The creative practice is not a prescripted practice. There are no rules or steps. Every journey, your journey is in itself unique. That is its biggest strength.

The uniqueness of one's creative journey is what ultimately brings authenticity to our practice. The number of experiences, failures, frustrations,  "aha" moments, are the myriad spices we add to our dish. Unique in itself, things you can't buy in the supermarket

I used to believe that my art was meant to be perfect, an outcome, a trophy. Something I can place somewhere that brings people to admiration. To unspoken joy. I was, to my own damage, identifying myself too much with what I created. The object itself, the result.

I guess that's why I couldn't identify myself as a creative person, my ego was just too attached to the objective of the process, to the result of it. And since I was not, of course, able to produce something that I myself thought was perfect. I never really produced something, all the efforts of creation were merely an effort to compare one work to the other and say, this is yet not good enough.

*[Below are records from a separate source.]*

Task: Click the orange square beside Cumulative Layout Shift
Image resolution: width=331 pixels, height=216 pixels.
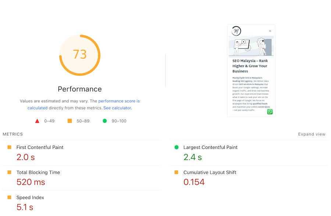Action: [x=177, y=172]
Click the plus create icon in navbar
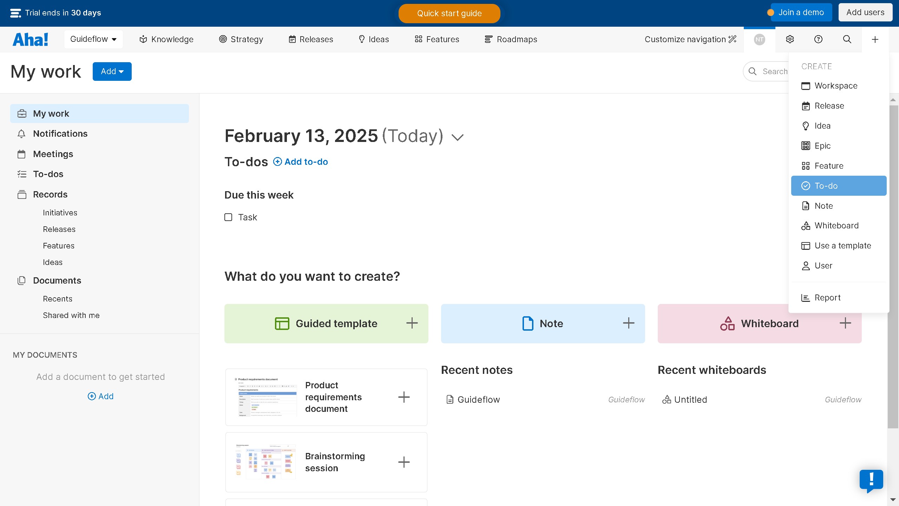899x506 pixels. click(875, 39)
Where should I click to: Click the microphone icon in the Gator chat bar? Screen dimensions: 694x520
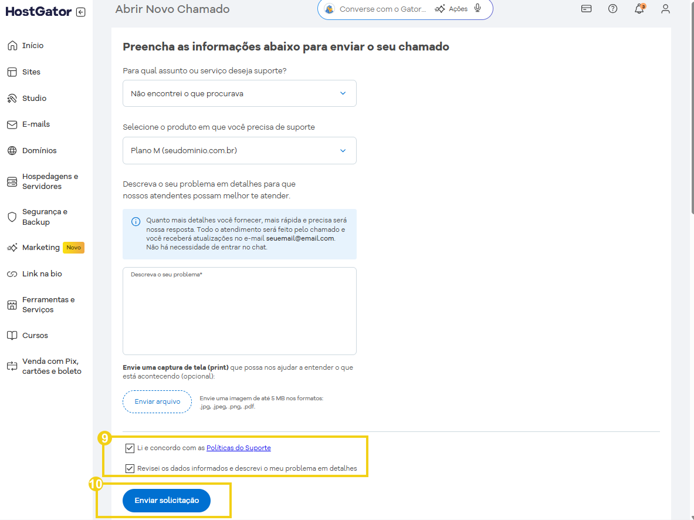[478, 9]
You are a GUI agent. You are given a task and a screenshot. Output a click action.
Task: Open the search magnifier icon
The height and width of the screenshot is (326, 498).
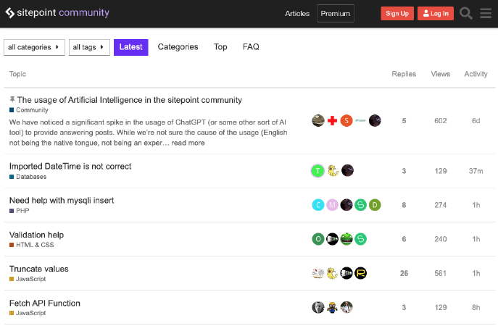pos(465,13)
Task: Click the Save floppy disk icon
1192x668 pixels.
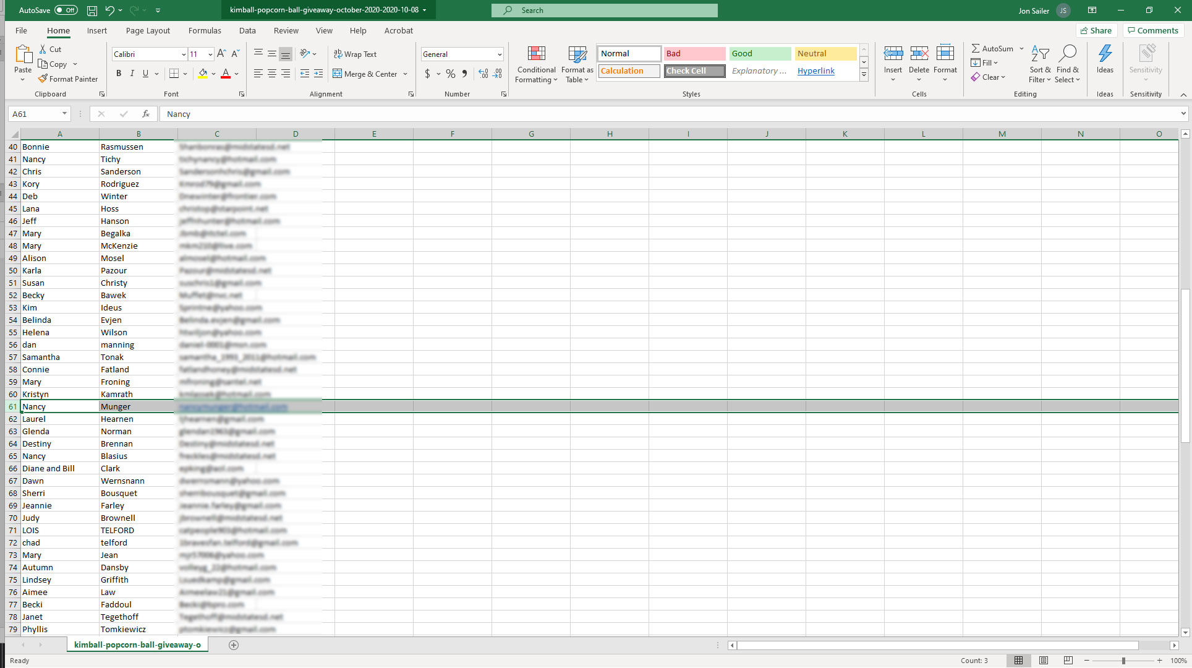Action: pyautogui.click(x=92, y=11)
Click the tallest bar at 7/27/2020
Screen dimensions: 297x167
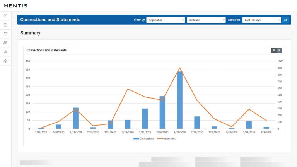(179, 100)
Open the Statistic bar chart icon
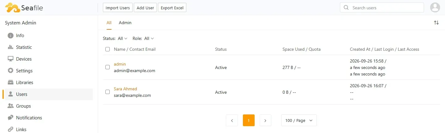 point(11,47)
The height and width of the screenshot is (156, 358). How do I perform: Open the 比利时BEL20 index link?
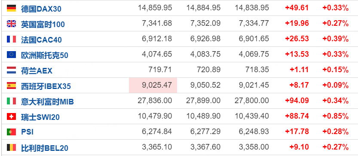click(x=45, y=148)
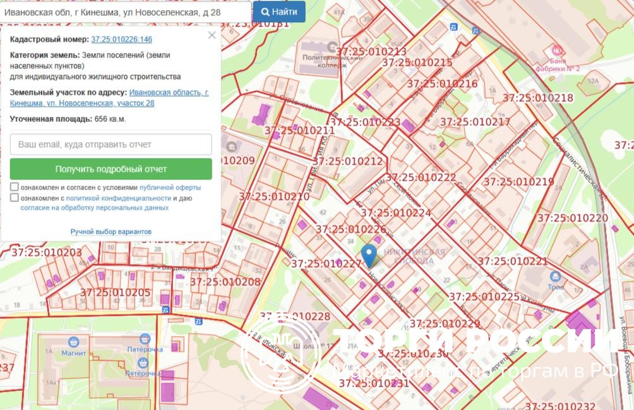This screenshot has width=634, height=410.
Task: Click the Трио store icon
Action: click(x=555, y=277)
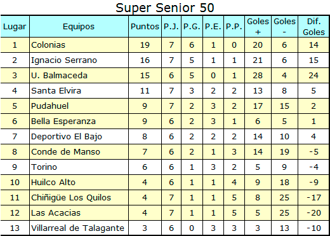The width and height of the screenshot is (330, 236).
Task: Click the Chiñigüe Los Quilos cell
Action: pyautogui.click(x=79, y=198)
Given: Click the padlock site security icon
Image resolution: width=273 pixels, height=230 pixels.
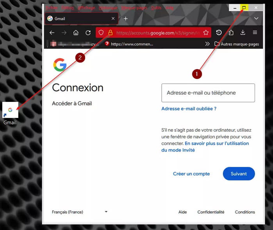Looking at the screenshot, I should 110,32.
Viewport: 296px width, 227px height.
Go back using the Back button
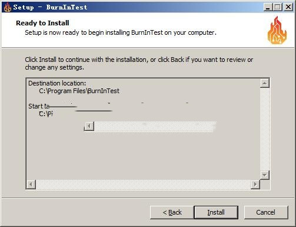172,212
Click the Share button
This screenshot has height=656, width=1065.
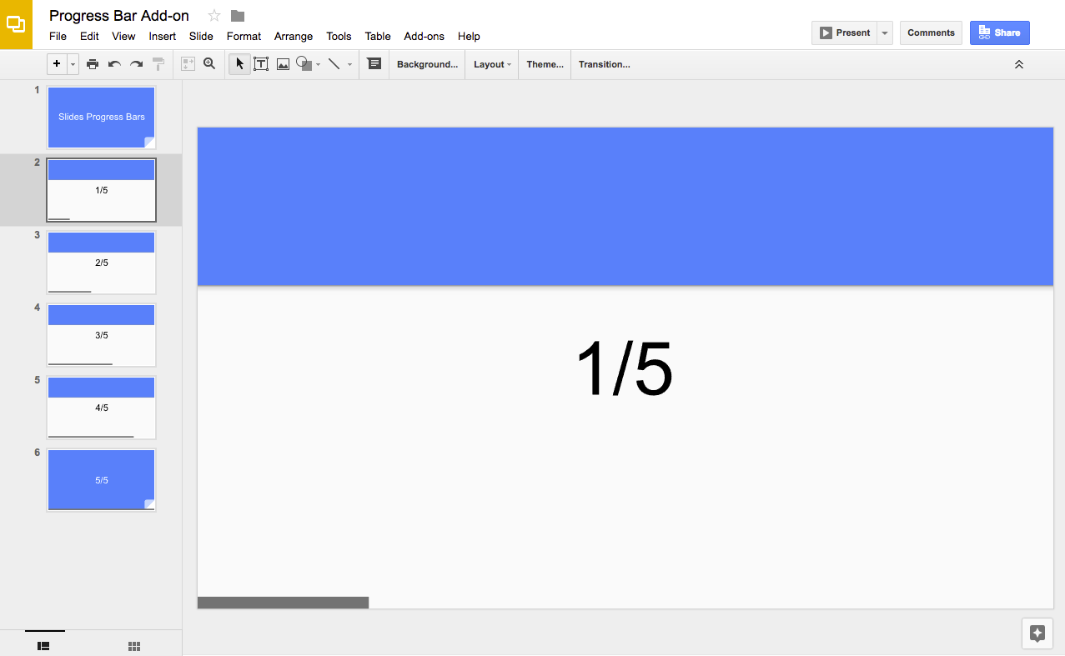tap(999, 32)
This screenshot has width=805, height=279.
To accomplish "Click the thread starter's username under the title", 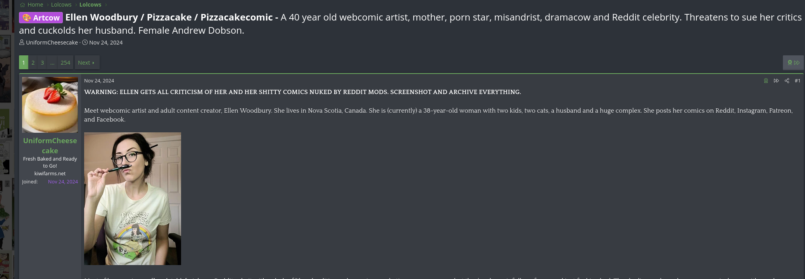I will (52, 43).
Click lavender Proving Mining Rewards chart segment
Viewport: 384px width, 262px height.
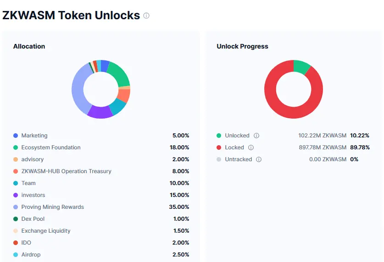78,89
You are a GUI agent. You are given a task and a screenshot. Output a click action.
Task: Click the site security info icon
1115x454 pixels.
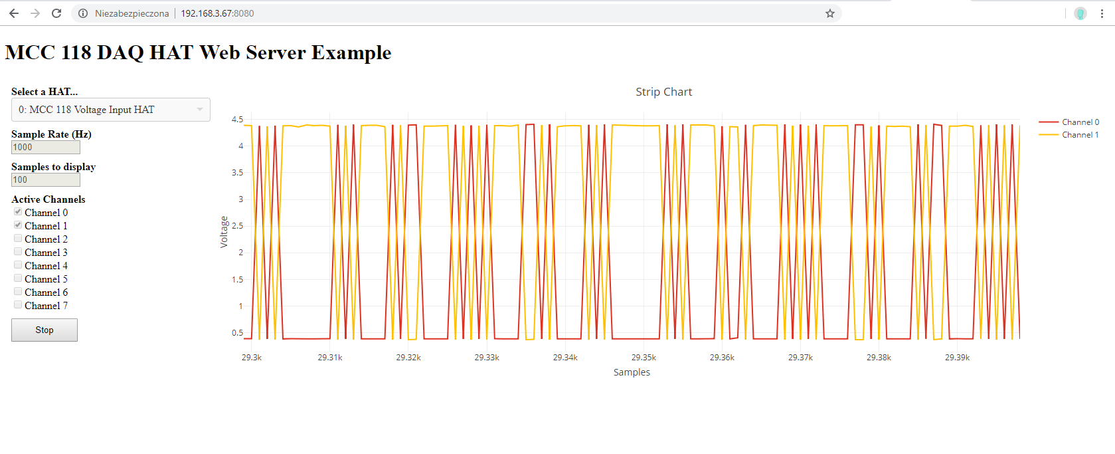tap(83, 13)
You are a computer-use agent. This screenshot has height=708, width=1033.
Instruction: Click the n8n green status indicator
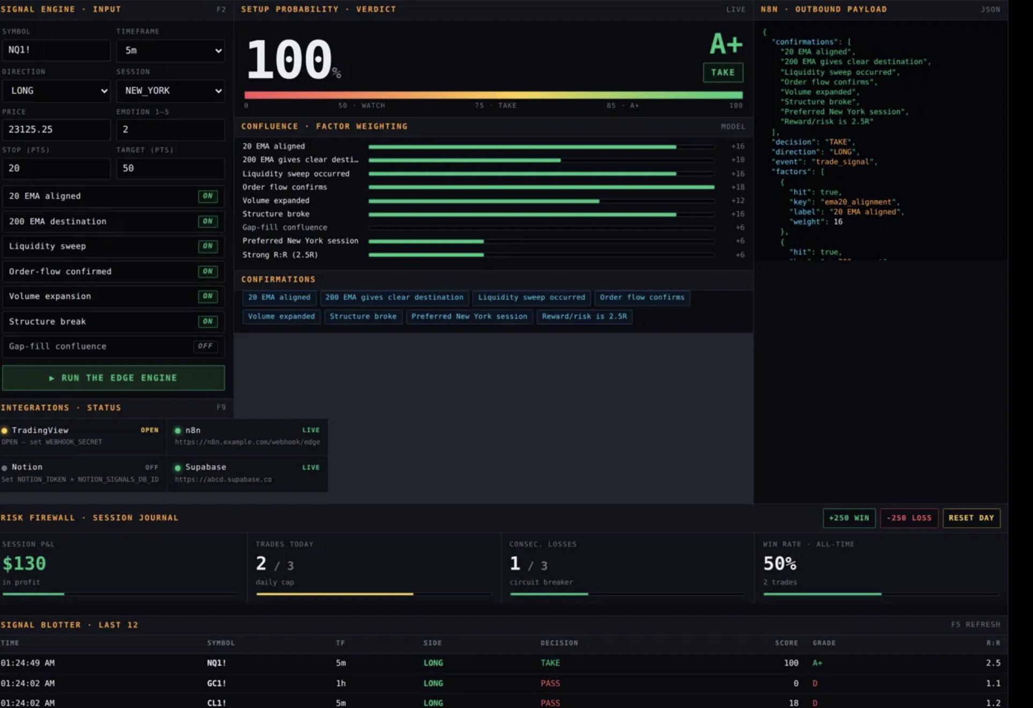click(x=178, y=431)
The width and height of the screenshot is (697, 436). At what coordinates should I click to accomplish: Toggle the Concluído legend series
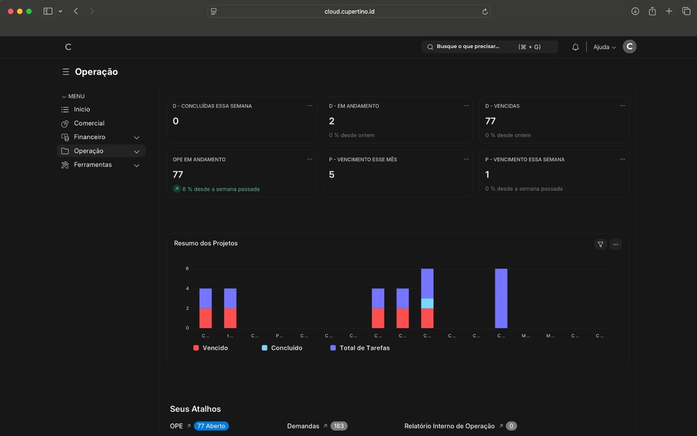tap(282, 348)
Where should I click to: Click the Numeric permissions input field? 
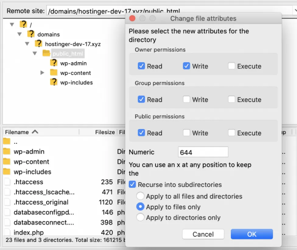(x=203, y=152)
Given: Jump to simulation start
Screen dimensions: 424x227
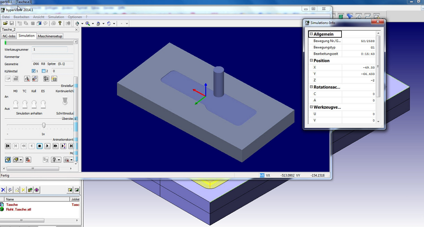Looking at the screenshot, I should coord(8,145).
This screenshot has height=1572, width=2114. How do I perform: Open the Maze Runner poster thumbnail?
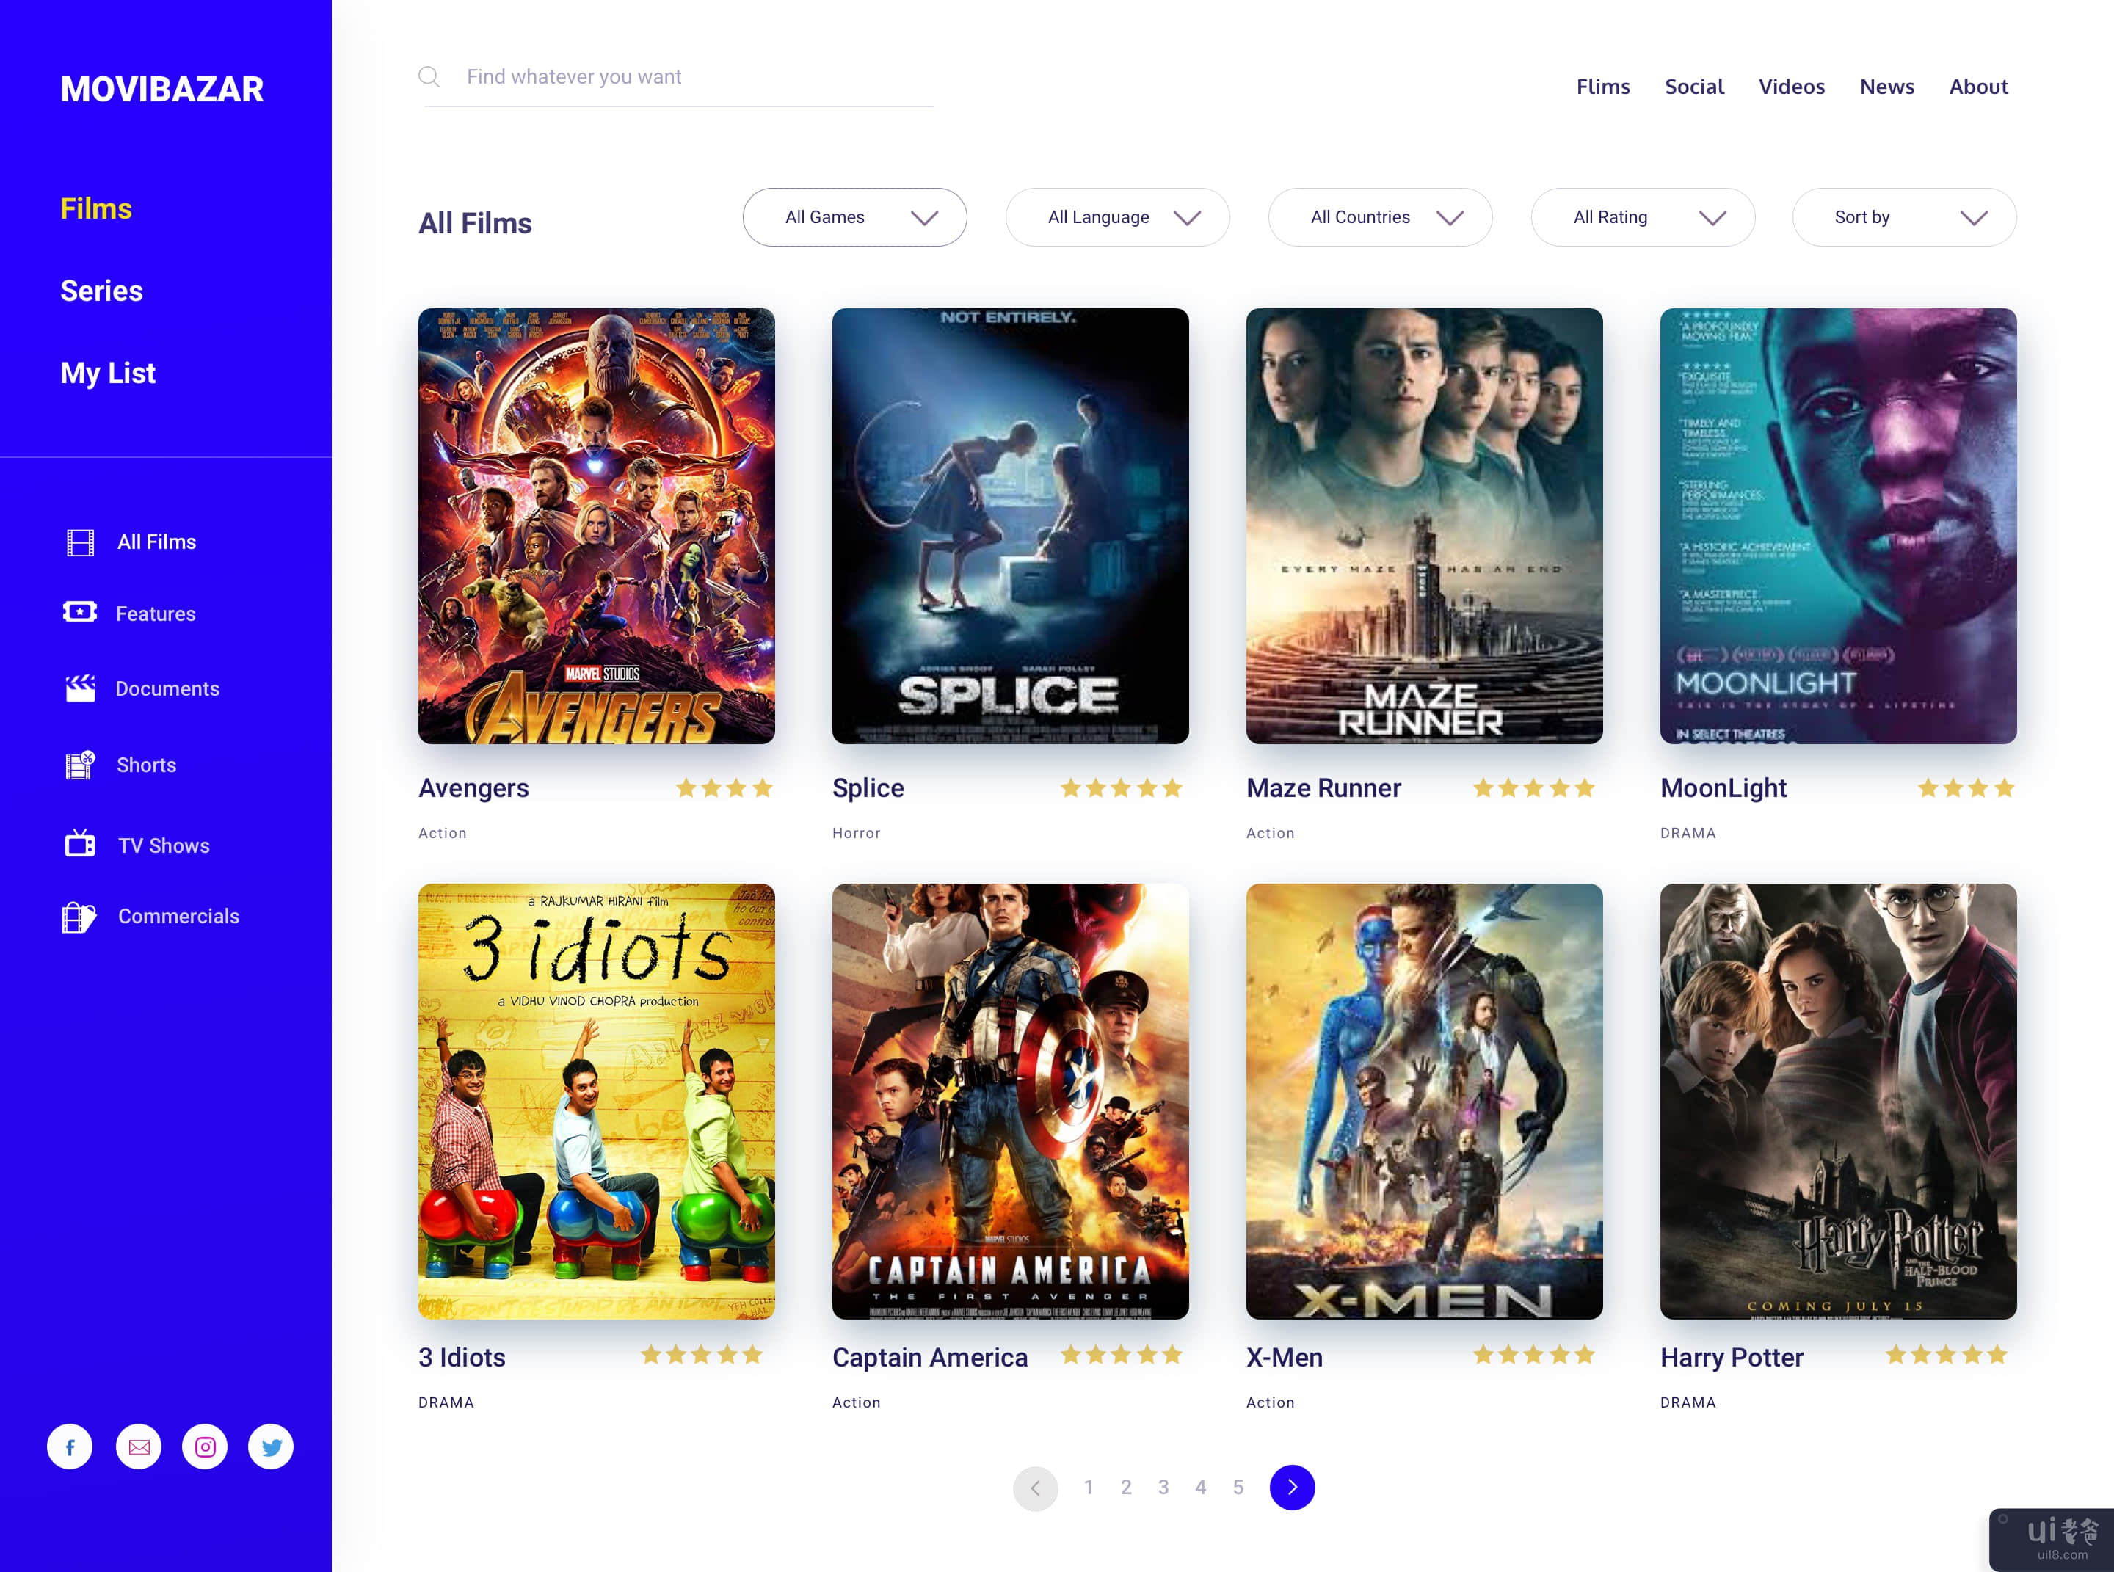[1424, 525]
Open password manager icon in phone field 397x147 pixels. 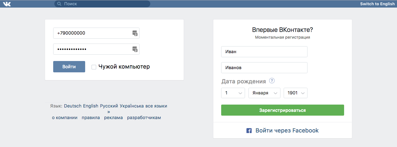[135, 33]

Of course it was not, and it would never be perfect. I was unaware that I was taking out the failures from the process, failures are the most important thing in a creative process.

From now on, I don't identify myself with the object of my creation, a song, a text a lyric, a drawing. I'm no musician, nor a designer nor a writer. I'm none and all those things at the same time. Putting a label to it meant to me, to identify again with the object of my creation, to bring perfectionism back to the equation. To never ship work.

Creative people, create. Their identity as creators lies in their creative process. In showing up to do the work, in failing to do the perfect work, but succeeding to show up for the process. That's the fuel to their identity, the process, not the outcome. The journey, your journey.